In Australia, the Medical Services Advisory Committee (MSAC) recently decided not to recommend that NIPT be publicly funded by the Government on the basis that it would not be cost-effective. While the outcome is a positive one, it is nevertheless concerning that the decision was made on financial grounds only.

Down Syndrome Australia stated that it was pleased with the MSAC decision, as further work must be done to ensure families are getting the information and support they need to make informed decisions. Its CEO, Ellen Skladzien stated:

“It is unethical to implement a screening test in any population without providing the appropriate referrals and supports including up-to-date and accurate information.

The misinformation, coercion and lack of support experienced by some parents undergoing prenatal screening constitutes a form of neglect and abuse within the health care system.

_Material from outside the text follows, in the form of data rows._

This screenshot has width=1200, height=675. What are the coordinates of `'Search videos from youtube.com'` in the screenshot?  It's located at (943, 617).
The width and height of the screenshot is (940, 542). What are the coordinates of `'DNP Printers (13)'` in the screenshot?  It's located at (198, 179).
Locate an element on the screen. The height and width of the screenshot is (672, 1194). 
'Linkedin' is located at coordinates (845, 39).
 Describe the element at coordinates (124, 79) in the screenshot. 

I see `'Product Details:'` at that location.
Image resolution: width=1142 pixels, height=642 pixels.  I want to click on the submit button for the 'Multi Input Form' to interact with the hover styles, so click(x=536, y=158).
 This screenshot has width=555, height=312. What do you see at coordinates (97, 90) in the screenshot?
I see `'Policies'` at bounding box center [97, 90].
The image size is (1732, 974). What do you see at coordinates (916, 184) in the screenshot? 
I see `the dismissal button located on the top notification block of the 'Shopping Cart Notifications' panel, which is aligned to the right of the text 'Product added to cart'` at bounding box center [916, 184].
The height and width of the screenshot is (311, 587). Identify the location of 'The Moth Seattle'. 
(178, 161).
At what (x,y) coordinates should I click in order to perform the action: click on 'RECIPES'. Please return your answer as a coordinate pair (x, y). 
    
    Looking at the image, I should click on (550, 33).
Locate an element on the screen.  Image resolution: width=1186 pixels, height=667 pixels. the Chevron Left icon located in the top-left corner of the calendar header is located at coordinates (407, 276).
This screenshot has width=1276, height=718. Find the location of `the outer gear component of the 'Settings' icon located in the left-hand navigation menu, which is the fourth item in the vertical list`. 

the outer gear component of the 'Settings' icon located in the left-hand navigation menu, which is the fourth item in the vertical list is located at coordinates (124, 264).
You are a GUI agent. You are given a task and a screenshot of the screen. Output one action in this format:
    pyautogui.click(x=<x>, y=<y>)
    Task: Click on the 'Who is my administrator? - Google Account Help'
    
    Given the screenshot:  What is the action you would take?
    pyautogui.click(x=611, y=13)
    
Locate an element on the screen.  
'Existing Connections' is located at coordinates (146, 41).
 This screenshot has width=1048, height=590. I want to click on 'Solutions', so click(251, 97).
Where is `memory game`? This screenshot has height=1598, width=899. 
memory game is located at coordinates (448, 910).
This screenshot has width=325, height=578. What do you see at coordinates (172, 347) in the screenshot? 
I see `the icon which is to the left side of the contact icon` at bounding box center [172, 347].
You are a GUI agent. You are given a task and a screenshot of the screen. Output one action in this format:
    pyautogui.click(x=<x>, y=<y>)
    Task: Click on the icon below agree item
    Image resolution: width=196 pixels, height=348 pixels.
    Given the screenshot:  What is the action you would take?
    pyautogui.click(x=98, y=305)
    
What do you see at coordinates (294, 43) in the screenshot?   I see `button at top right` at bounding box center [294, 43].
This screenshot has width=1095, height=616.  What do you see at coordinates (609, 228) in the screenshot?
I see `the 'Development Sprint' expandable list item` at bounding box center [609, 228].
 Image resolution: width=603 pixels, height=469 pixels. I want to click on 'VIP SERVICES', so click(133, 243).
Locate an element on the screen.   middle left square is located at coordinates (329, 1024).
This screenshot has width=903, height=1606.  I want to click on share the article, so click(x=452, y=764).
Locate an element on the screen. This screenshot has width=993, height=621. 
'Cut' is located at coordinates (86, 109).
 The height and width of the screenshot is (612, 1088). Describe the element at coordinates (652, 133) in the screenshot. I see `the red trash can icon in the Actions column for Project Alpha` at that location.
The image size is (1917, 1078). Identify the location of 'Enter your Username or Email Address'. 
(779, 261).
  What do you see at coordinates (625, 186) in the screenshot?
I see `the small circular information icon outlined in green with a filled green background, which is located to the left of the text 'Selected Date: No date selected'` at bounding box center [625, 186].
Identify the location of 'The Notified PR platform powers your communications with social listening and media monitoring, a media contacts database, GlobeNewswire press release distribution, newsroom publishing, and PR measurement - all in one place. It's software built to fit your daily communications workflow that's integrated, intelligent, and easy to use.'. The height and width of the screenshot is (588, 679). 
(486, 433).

We will continue to advocate for change to ensure all women have access to clear and accurate information both before screening and after any unanticipated results.”

Pressure on women to abort

The most common stories of women being pressured by medical professionals to terminate their pregnancies after a prenatal diagnosis are mothers of children with Down syndrome (children who do not have a fatal diagnosis, and who if supported to do so, often go on to live full and happy lives).

In Perth, a mother was told to abort her daughter and simply “try again for a normal one”. A NSW mother was told that her husband would leave her, that she would lose her job, and that the baby would have a poor quality of life as well as ruining the quality of life of her existing children. A Tasmanian mother was repeatedly pressured to have an abortion throughout her pregnancy, despite refusing one at the very outset.

All of these mothers complained that the information they received was either inaccurate, skewed or out of date and heavily prejudiced towards encouraging termination.

When it comes to abortion, choice is considered paramount, but what kind of choice do women have when they are being misinformed or coerced? Is the growing popularity of prenatal screening creating a societal expectation, or even an obligation, on women to abort children who do not fit society’s stereotypes of perfection?

Discrimination against persons with disabilities

Countries like Iceland have been celebrating nearly “eradicating Down syndrome”. In other words, they are nearing a 100% elimination rate for aborting every child who is diagnosed with the condition. In Australia, more than 90% of children diagnosed with Down syndrome are aborted.

But how do we reconcile the systematic elimination of such children with a society that is meant to be fighting against discrimination and working towards greater diversity and inclusiveness, particularly for persons with disabilities? Stories from the current Disability Royal Commission of the health system failing children with disabilities are a damning indictment that we need to do much, much more in this regard.

There is no doubt that a prenatal diagnosis could be terrifying for parents who only want what’s best for their child. This is even more likely to be the case when the right information and support is not available and where outdated prejudicial attitudes regarding disability persist.

But what if women were given balanced, accurate, up-to-date information and the appropriate support? What if we chose to reject harmful stereotypes of perfection and treated every child as a miracle? Perhaps then, we might make some real progress towards a truly just, supportive and inclusive society.